# IBIS with tripod



## jeanluc (Aug 8, 2020)

Quick question for people familiar with IBIS.

When shooting landscapes on a tripod, we always turn lens IS OFF.

What about IBIS? If you leave it on while shooting on a tripod, will it start to hunt like lens IS can? Or should you leave it on?

Thanks for any info!


----------



## SteveC (Aug 8, 2020)

jeanluc said:


> Quick question for people familiar with IBIS.
> 
> When shooting landscapes on a tripod, we always turn lens IS OFF.
> 
> ...



You cant turn one off and have the other be active (on the R5 and R6). If you shut your lens image stabilization off, you no longer have IBIS. The reason there's an IS line item in the menu (sometimes) is that if your lens has no image stabilization at all, then you still need a way to turn IBIS on and off.

[Edit: fix my silly mistake.]


----------



## andy.steele (Aug 14, 2020)

SteveC said:


> If you shut your lens autofocus off, you no longer have IBIS.


I think we all understand what you are saying but it should be "If you shut your lens image stabilization off, you no longer have IBIS."


----------



## Kit Lens Jockey (Aug 14, 2020)

Here are two 100% crops of a photo from the R5 on a tripod.
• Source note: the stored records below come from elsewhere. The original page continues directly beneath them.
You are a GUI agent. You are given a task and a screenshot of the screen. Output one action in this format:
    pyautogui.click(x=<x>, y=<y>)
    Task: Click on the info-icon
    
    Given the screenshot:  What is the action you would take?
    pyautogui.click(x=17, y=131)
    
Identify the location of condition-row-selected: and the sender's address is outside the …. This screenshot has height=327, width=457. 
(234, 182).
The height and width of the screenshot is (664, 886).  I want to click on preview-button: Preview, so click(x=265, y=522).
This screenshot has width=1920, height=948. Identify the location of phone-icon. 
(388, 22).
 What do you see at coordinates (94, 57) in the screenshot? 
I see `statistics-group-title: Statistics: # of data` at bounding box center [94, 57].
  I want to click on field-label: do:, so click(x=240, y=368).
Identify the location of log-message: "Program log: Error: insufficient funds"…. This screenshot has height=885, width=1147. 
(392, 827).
Both are with the EF 85mm f1.2 II. It's a 6 second exposure, ISO100, f16. First one is with the IBIS left on, second is with it turned off. Only thing I did in post is brightened the shadows a little. I see no difference. Edit: You know actually maybe the one with IBIS off is _slightly_ sharper? What do you guys think? Also these are very fine hairs on this doll, and I had a ceiling fan running elsewhere in the room, so maybe they moved just a little bit during the first exposure? I dunno.

I think the whole "turn off IS on a tripod" thing is a really outdated piece of advice that hasn't been relevant since the very early days of IS or IBIS.

That said, I remember that my first gen Tamron 24-70 f2.8 with IS would mess up your shots if you didn't turn off the IS on a tripod, so I usually do anyway just out of habit. But it's probably not needed with almost any modern piece of gear.


----------



## SteveC (Aug 14, 2020)

andy.steele said:


> I think we all understand what you are saying but it should be "If you shut your lens image stabilization off, you no longer have IBIS."



DOH!!! Yeah, I'm an idiot sometimes!


----------



## Kit Lens Jockey (Aug 14, 2020)

Ok I did another comparison, this time with something that wouldn't have a chance of moving. Both 10 second exposures at f16 this time, first one with IBIS on, second one with IBIS off. I also used the exact same focus for each. In the last one, I autofocused before each one, so that might have thrown off the results.

I really don't see a difference in this one.


----------